Il meccanismo funziona. Ma quello che osservo è questo: il settore sta impacchettando un problema organizzativo come problema ingegneristico — e quel problema organizzativo gli evals non lo risolvono.
Togli la scorza ingegneristica: cos’è davvero un eval
Un sistema di evals, stripped down — niente dataset, niente scorer, niente CI — è fondamentalmente composto da due cose: una definizione scritta di «cosa consideriamo buono e cosa è inaccettabile», più un meccanismo che la esegue.
Costruire la pipeline, far girare la CI: questa parte è gestibile e si automatizza in fretta. La parte difficile è la prima — cosa diavolo significa «buono»? Non è un problema ingegneristico, è un problema di giudizio. E il giudizio è esattamente ciò che gli evals cercano di aggirare — senza riuscirci.
«Usare un LLM come giudice» sposta il problema di un livello, non lo elimina
Va di moda usare un LLM come giudice e dichiarare che è «allineato ai revisori umani». Suona scientifico, ma basta una domanda per smontarlo: allineato a quali umani? Al gusto di chi?
Il modello-giudice non produce standard — li replica. Quello che hai nascosto nel tuo dataset gold-standard è il giudizio di qualcuno, e il tuo eval avrà esattamente quel livello di giudizio. L’idea di «raccogliere dati dai fallimenti reali» è in sostanza un documento di valori travestito da dati di test — registra ciò che il tuo team non è disposto a tollerare.
Detto altrimenti: gli evals amplificano il gusto che hai già, ma non te ne danno uno. Un team con pessima capacità di giudizio dotato di una bella pipeline di eval non ottiene un prodotto migliore — ottiene mediocrità prodotta più velocemente e in modo più stabile.
Cosa rivela davvero la febbre degli evals
La narrativa «l’AI può fare tutto» prometteva di dissolvere la figura del guardiano della qualità. La corsa agli evals è il settore che silenziosamente reintroduce quella figura — con un nome ingegneristico.

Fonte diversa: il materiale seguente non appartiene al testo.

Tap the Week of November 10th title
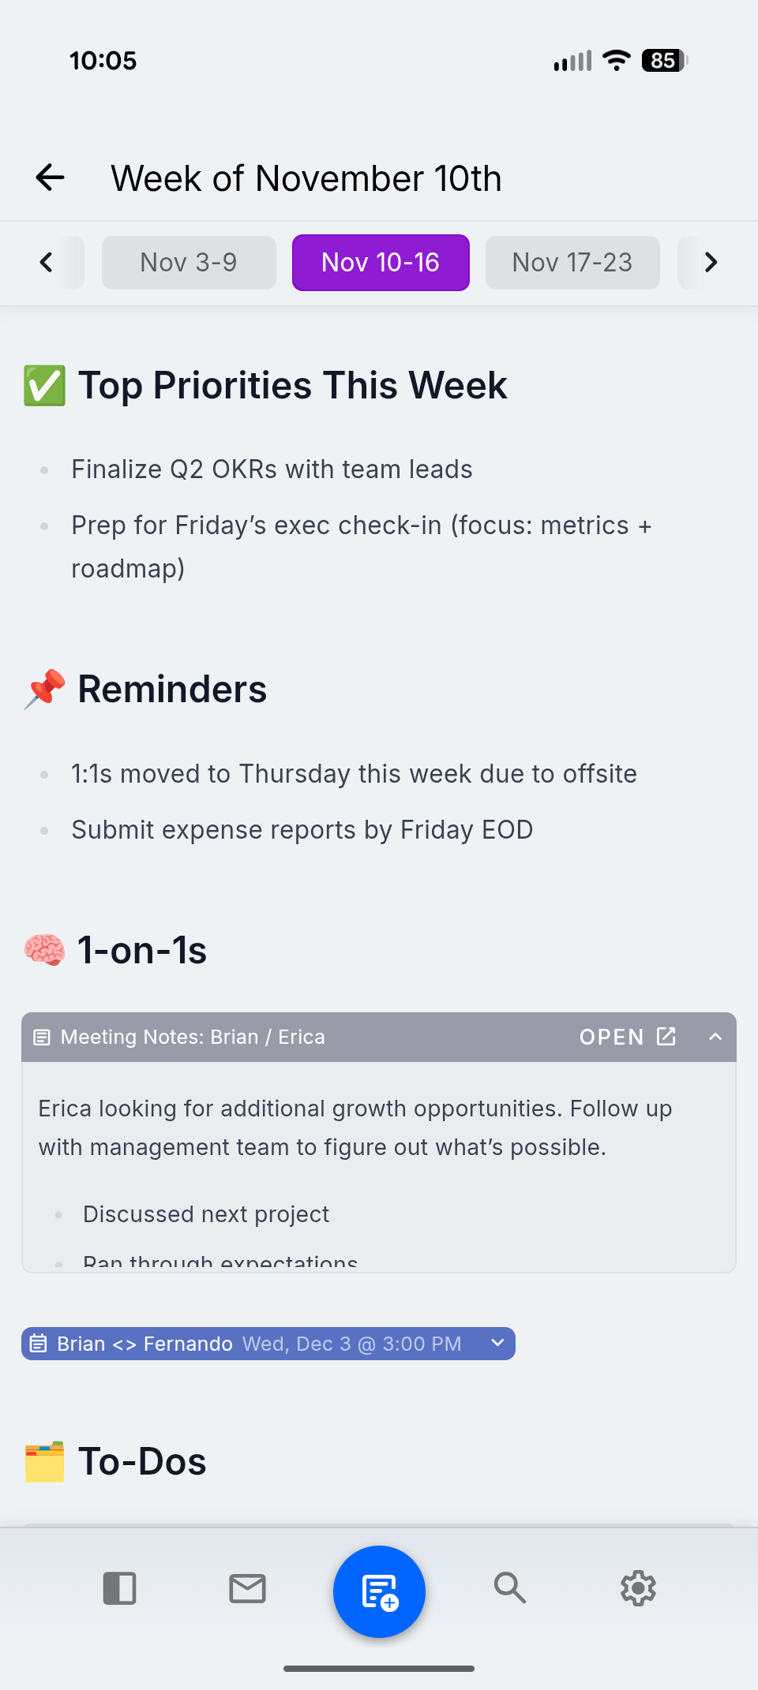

Il sottotesto è scomodo: l’AI non ha eliminato la persona con capacità di giudizio; l’ha trasformata nel collo di bottiglia. Più l’esecuzione costa meno, più «definire cosa è buono» diventa scarso. Tutta questa attività frenetica intorno agli evals è un’ammissione tardiva di questa realtà.
Quindi la mia previsione sul prossimo periodo è questa: a vincere non sarà il team con la pipeline di eval più sofisticata, ma quello che ha le idee più chiare e nette su cosa significa «buono». Perché la pipeline eseguirà fedelmente qualsiasi standard gli dai — e lo standard della maggior parte dei team è un blob informe.
Gli evals non sono mai stati un problema di misurazione. Sono il settore che ammette lentamente che qualcuno deve pur decidere cosa è buono — e che questo è esattamente ciò che non si scala.